Für Fachärzte mag es ja interessant sein, wenn sich ihre Geräte in diesem System amortisieren, meint Dr. Zimmermann. Für Hausärzte plädiert er aber weiterhin für Pauschalen. Zumindest dann, wenn es sich um kostenneutrale Veränderungen handelt.

KBV begrüßt den Vorstoß der TK

Außerdem sei der EBM in weiten Teilen jetzt schon nach STABS (Standardbewertungssystem) betriebswirtschaftlich kalkuliert, nur dass eben die zugrunde gelegten Preise nicht zu 100 % bezahlt würden. 

Kurz nach der Vorstellung des TK-Vergütungsmodells zeigte sich KBV-Chef Dr. Andreas Gassen sehr erfreut darüber, dass "die TK hier unsere Gedanken und Vorschläge aufgreift". Er signalisierte Gesprächsbereitschaft.

Auch einzelne KVen begrüßen den Vorstoß der TK. Aber es gibt auch kritische Stimmen. Dr.

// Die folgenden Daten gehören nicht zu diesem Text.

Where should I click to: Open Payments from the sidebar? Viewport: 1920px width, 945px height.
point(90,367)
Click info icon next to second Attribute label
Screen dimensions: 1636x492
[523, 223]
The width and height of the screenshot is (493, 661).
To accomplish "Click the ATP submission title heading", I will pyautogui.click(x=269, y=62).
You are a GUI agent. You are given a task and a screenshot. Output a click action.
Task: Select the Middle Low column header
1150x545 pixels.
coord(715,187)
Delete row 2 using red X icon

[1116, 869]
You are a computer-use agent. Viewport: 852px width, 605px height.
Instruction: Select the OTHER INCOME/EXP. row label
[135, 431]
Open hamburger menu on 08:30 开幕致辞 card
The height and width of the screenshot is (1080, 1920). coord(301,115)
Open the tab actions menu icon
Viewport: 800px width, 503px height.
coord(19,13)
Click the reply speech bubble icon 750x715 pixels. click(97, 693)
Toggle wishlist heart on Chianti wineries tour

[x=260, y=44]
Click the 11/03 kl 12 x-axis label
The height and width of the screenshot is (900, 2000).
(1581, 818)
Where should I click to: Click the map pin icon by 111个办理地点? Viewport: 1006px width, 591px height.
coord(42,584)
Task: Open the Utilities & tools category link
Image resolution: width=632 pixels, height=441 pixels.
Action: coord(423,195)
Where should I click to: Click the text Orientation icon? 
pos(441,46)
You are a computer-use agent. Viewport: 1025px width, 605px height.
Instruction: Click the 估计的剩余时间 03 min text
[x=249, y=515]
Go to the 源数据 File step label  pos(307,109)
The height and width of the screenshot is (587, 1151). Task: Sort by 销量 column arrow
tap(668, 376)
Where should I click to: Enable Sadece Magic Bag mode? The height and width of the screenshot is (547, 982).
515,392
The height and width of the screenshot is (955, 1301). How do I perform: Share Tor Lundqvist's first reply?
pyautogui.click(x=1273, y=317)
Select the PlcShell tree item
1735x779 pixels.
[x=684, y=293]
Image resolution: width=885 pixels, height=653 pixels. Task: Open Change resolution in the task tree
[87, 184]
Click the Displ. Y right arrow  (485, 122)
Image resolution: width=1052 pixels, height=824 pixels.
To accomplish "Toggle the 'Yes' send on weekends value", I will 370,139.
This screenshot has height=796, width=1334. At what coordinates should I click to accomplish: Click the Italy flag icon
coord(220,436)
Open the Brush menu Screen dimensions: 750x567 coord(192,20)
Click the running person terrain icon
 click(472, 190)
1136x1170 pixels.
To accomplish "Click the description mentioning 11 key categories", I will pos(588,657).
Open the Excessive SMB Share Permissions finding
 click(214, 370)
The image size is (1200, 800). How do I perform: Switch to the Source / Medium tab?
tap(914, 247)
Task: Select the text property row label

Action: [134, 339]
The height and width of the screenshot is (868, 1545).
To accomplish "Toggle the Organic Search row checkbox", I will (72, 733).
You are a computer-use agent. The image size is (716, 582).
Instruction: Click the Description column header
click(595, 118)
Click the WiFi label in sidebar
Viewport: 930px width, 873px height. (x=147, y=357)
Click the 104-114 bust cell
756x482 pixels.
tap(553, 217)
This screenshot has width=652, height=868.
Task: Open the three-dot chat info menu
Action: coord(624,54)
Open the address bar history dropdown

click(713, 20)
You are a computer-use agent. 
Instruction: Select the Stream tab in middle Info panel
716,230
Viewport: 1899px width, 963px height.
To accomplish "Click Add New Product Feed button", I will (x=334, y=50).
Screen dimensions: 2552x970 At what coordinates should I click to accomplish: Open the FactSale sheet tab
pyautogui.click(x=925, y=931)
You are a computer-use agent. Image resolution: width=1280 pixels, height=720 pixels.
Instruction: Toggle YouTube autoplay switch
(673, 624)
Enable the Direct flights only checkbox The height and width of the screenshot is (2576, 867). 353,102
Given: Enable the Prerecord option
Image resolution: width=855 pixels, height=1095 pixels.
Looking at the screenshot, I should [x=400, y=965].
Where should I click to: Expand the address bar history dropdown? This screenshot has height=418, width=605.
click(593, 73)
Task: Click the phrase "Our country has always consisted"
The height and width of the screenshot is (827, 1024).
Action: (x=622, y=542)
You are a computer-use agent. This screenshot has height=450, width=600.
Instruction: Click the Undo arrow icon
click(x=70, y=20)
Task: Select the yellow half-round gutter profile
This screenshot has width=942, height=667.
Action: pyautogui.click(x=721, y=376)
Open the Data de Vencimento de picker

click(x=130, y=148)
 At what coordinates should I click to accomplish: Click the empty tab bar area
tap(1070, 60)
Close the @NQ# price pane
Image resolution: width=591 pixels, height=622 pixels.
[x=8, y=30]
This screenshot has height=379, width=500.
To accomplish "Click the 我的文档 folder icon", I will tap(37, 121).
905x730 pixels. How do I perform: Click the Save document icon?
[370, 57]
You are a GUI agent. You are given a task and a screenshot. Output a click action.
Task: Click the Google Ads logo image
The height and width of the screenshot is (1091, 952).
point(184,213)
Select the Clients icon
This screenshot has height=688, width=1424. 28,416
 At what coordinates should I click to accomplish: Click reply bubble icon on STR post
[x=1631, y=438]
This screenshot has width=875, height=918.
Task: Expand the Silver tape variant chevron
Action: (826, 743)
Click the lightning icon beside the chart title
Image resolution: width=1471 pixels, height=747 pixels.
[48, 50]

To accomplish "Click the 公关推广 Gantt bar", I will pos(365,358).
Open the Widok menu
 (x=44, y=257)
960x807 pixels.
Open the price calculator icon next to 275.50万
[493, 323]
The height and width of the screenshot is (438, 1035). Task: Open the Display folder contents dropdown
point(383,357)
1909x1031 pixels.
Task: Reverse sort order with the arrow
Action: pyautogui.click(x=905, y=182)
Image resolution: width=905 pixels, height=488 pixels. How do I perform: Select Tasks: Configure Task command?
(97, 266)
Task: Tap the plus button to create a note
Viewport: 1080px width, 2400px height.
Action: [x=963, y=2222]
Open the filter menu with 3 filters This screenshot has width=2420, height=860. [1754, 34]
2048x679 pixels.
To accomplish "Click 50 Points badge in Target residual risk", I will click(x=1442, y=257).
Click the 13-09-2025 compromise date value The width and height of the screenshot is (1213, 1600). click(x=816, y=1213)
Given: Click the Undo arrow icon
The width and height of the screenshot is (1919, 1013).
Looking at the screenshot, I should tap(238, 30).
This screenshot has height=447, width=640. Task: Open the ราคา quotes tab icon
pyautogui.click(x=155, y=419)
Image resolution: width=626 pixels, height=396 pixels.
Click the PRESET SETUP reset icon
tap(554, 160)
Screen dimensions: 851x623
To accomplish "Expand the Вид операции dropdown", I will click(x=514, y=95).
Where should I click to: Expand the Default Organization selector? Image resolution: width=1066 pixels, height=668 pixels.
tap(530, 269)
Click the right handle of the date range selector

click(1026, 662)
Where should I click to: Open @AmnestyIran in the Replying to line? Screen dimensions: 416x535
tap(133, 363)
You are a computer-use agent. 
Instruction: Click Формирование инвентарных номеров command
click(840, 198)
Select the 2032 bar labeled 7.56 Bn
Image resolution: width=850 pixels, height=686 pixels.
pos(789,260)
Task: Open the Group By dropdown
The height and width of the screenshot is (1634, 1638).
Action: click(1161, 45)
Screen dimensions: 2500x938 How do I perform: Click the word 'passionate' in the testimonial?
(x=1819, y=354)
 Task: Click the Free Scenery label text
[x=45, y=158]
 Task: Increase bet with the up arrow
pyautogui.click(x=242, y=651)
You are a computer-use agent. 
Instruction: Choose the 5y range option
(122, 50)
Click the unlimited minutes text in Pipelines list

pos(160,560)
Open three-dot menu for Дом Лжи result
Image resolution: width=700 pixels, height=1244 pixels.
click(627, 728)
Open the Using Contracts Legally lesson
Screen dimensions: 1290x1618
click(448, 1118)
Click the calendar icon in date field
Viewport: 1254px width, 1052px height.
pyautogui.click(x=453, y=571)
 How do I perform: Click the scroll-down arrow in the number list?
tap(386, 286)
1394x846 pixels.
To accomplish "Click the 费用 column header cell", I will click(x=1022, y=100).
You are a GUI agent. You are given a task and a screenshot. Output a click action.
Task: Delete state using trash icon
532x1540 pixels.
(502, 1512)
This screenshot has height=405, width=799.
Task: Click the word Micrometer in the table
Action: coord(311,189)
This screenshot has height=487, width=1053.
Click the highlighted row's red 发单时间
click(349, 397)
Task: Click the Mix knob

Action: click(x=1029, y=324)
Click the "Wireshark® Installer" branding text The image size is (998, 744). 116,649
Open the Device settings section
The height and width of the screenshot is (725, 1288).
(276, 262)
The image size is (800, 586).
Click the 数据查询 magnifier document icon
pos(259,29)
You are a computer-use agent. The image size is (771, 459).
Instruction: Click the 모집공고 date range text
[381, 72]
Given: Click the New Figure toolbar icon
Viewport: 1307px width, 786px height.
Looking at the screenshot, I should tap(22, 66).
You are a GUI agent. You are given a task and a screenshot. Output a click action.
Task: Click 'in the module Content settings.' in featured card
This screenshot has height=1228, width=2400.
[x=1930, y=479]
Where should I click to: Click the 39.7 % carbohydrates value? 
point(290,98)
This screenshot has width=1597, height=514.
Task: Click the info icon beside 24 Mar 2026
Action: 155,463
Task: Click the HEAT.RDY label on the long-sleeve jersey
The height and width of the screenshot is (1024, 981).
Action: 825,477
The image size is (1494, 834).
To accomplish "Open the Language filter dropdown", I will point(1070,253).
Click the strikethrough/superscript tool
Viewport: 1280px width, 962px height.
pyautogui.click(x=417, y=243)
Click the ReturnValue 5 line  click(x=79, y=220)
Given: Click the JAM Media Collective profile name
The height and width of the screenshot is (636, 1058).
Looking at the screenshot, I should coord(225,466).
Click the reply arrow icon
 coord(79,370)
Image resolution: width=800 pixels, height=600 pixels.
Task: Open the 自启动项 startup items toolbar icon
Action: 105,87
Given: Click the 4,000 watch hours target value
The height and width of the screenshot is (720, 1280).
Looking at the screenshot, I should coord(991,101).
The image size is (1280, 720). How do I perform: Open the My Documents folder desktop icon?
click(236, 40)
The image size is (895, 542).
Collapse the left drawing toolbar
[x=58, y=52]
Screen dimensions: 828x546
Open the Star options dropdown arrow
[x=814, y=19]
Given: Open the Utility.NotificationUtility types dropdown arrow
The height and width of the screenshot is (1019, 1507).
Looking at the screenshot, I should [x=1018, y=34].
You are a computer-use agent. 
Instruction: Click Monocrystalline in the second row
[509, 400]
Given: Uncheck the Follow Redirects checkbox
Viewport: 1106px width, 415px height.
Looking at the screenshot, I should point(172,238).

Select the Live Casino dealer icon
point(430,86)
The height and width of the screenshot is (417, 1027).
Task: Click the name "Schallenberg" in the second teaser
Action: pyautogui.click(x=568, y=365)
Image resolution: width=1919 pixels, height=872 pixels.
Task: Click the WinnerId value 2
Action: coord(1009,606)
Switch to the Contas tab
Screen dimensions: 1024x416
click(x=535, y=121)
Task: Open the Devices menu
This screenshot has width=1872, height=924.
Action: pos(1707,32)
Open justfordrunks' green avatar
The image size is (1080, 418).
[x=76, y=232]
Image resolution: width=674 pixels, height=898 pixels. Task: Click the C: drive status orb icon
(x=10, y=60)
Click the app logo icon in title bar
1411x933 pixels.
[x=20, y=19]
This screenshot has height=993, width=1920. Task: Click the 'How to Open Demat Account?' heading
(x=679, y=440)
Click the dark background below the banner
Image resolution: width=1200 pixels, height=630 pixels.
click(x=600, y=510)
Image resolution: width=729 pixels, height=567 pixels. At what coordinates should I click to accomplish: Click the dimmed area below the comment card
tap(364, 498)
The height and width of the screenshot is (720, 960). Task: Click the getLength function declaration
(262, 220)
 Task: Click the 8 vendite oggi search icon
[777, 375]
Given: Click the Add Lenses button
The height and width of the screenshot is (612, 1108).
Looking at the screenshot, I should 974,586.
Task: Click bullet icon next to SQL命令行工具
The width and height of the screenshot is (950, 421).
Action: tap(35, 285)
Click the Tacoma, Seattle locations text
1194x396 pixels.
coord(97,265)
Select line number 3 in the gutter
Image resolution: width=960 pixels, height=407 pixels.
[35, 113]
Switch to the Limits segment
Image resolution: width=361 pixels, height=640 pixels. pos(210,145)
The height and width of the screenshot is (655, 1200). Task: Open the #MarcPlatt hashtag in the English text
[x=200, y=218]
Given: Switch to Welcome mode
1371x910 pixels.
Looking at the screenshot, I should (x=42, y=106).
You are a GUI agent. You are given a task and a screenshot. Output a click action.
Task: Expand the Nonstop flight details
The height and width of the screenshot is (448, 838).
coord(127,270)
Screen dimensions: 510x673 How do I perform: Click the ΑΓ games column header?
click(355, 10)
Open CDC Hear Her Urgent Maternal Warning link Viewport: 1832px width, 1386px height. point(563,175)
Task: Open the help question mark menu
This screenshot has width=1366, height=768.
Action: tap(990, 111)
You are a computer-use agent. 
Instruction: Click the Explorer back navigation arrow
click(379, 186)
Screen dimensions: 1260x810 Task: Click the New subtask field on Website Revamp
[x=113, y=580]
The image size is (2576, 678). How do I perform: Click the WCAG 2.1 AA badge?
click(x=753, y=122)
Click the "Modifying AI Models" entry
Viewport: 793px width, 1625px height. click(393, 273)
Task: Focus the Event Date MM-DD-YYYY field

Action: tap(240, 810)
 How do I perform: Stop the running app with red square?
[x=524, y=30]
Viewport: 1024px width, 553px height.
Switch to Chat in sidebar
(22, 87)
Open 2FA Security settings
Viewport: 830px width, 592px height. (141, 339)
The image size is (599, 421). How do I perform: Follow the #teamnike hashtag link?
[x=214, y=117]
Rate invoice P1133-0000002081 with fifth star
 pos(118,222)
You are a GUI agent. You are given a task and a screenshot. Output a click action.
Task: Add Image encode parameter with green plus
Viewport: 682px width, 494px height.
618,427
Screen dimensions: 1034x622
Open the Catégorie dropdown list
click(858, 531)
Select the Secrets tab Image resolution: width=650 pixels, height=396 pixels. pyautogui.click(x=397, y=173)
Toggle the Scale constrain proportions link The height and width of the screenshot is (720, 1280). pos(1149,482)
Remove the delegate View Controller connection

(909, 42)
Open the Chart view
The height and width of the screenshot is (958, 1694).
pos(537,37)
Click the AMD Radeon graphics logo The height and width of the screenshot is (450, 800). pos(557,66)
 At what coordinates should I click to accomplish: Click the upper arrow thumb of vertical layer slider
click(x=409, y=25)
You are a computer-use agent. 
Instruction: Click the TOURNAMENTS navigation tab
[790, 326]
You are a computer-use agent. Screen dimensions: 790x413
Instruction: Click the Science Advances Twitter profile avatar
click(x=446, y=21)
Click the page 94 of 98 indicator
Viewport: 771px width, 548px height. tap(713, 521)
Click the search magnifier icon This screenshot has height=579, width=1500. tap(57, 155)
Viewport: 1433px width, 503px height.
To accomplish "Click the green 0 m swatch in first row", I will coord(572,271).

Werner Baumgärtner, Sprecher der Allianz Deutscher Ärzteverbände meint: Für Hausärzte wäre das System nur interessant, wenn die einzelnen Leistungen besser vergütet würden.

"Der Mut zum Abwurf sämtlicher Altlasten fehlt noch. Konkret wird das Stichwort unbudgetiert vermisst", gibt Dr. Axel Schroeder, Vorstand Spitzenverband Fachärzte Duetschlands e.V. zu bedenken.

GOÄ und EBM: Mit der Einzelleistungsvergütung leichter zusammenzuführen

Die TK sieht aber noch einen weiteren Vorteil in dem vorgestellten Vergütungssystem. Vorstand Ballast: "Ich gehe davon aus, dass wir mittel- bis langfristig eine Konvergenz der Versicherungssysteme – heute noch unterteilt in gesetzlich und privat – erleben werden."

Mit dem IGES-Modell würde die Konvergenz der Systeme erleichtert, denn es sei weitaus weniger schwer, zwei auf Einzelleistungen basierende Systeme zu vereinen, als ein Pauschalsystem mit einem Einzelleistungsmodell zusammenzuführen.

Hier hört Dr. Zimmermann die Nachtigall ein zweites Mal. Denn schon lange wird in Expertenkreisen befürchtet, dass der EBM bei der GOÄ-Reform als Vorbild dient.

Die TK hofft jetzt auf einen "konstruktiven Dialog" mit der Ärzteschaft und der Politik. Das neue Vergütungsmodell, so die Idee der TK, könnte zunächst in einer Modellregion ausprobiert werden.